- Problem to work on
Copy out the entries word for word, leaving images aside.

- Data for this task
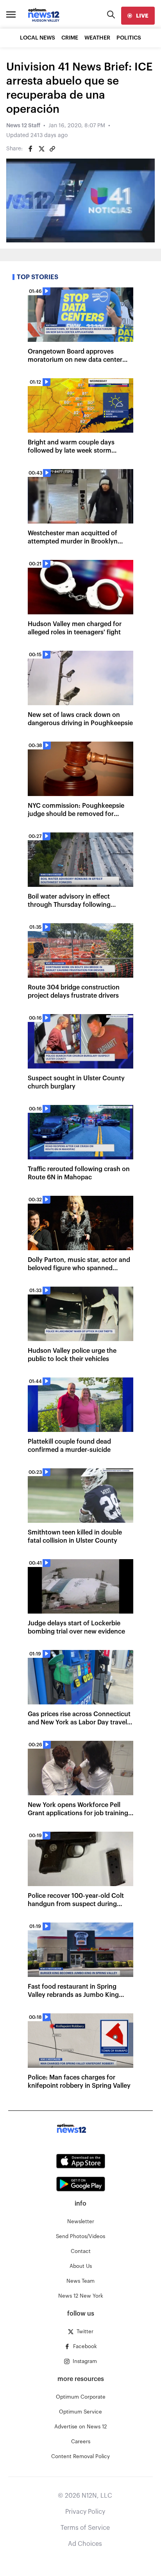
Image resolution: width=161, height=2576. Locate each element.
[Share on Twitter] (41, 149)
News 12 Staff (23, 125)
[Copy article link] (52, 149)
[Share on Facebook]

- Finished exercise
Image resolution: width=161, height=2576. Locate each element.
[Share on Twitter] (41, 149)
News 12 Staff (23, 125)
[Copy article link] (52, 149)
[Share on Facebook]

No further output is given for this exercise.